**WHAT IS NEEDED:**
In the listing below, count the lines with "agent" and report only the figure.

(DATA SHOWN Opens)

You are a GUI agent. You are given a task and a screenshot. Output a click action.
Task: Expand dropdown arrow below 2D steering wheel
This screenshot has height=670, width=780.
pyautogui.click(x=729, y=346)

(DATA SHOWN Closes)
(DATA SHOWN Opens)

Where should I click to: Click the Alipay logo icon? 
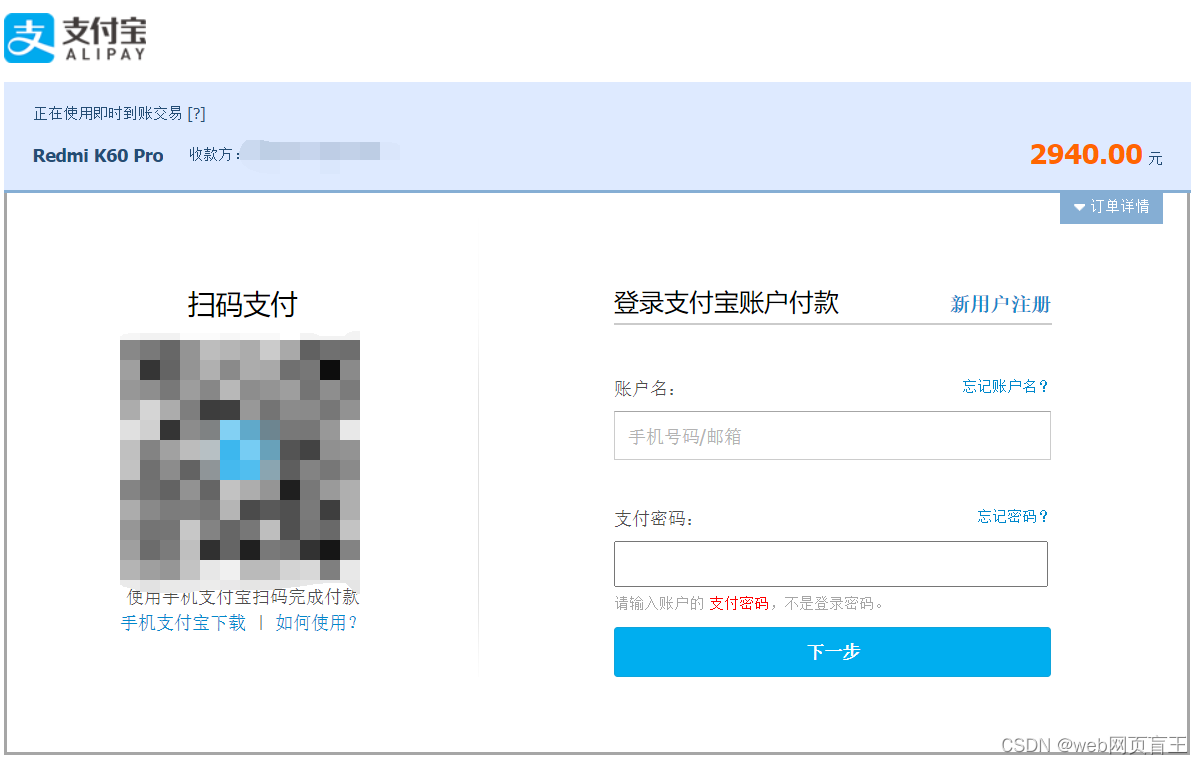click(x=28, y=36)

(DATA SHOWN Closes)
(DATA SHOWN Opens)

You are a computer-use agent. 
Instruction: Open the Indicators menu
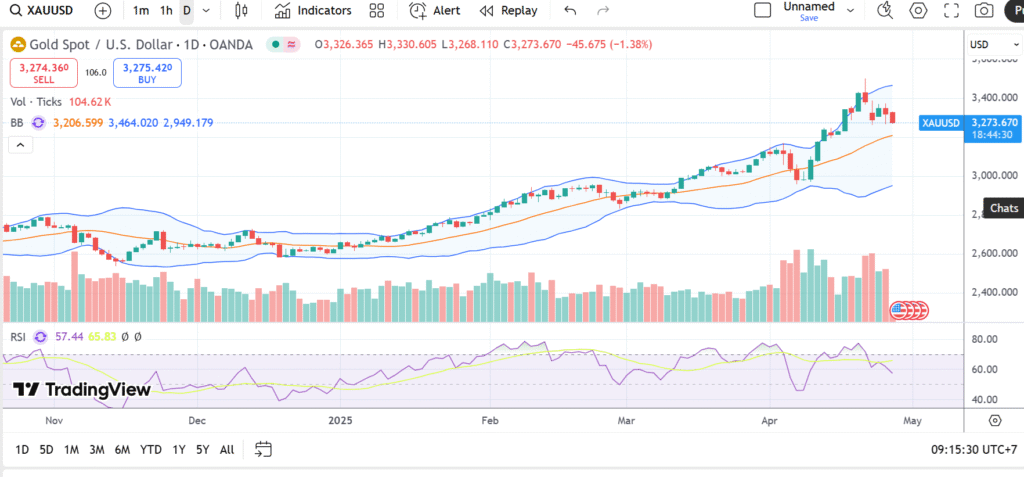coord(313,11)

(DATA SHOWN Closes)

**SOLUTION BELOW:**
2